D’Alembert’s entry in the Encyclopédie notes that “cosmopolitan” derives from the Greek words for “world” (cosmos) and “city” (polis) and that it refers to “un homme qui n’a point de demeure fixe, ou bien un homme qui n’est étranger nulle part [a man without a fixed abode, or better, a man who is nowhere a stranger]” (Diderot and d’Alembert 1751-1765: 4, 297). The term’s philosophical usage to indicate a “citizen of the universe,” however, emphasizes that this intellectual ethos or spirit is not one of rootlessness. Instead, what is imagined is a universal circle of belonging that involves the transcendence of the particularistic and blindly given ties of kinship and country. The cosmopolitan therefore embodies the universality of philosophical reason itself, namely its power of transcending the particular and contingent. Hence, the popular view of cosmopolitanism as an elite form of rootlessness and a state of detachment and nomadic non-belonging is mistaken. The cosmopolitan’s universal circle of belonging embraces the whole of humanity. When cosmopolitanism is criticized for being a form of elitist detachment, the real point of dissatisfaction is that it is merely an intellectual ethos or perspective espoused by a select clerisy because the philosophers of the French Enlightenment could not envision feasible political structures for the regular and widespread institutionalization of mass-based cosmopolitan feeling. The bonds of humanity, whether they are predicated in terms of reason or moral sentiment, may be the strongest possible ties. But for various reasons, not many people are able to feel their pull. Rousseau lamented that in relations between different societies, the Law of Nature, or natural pity, the original root of social virtues such as clemency and humanity, has lost

almost all the force it had in the relations between one man and another, [and] lives on only in the few great Cosmopolitan Souls [grandes ames cosmopolites] who cross the imaginary boundaries that separate Peoples and, following the example of the sovereign being that created them, embrace the whole of Mankind in their benevolence. (1766: 174)

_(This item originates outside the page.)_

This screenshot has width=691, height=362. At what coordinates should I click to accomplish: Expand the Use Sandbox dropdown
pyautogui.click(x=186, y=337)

The true inaugurator of modern cosmopolitanism is Immanuel Kant. Kant retained the idea of membership to humanity as a whole by insisting on the importance of “knowledge of man as a citizen of the world [des Menschen als Weltbürgers]” in his writings on pragmatic anthropology and universal history (1968a: 400). However, Kant was primarily concerned with man as a practical being and actor in history, someone who not only knows the world as a spectator of a play but knows his way about the world as a participant (1968a: 400). A world-citizen acts from the pluralistic standpoint of humanity as a collective actor as opposed to that of an egoistic individual (Kant 1968a: 411). Accordingly, Kant articulated at least four different modalities of cosmopolitanism that would become the main topoi of contemporary discussions of the concept in normative international relations theory (including accounts of global civil society and the international public sphere), liberal political economy and theories of globalization. These different

modalities, which are part of a systemic whole, are: a world federation as the legal and political institutional basis for cosmopolitanism as a form of right; the historical basis of cosmopolitanism in world trade; the idea of a global public sphere; and the importance of cosmopolitan culture in instilling a sense of belonging to humanity.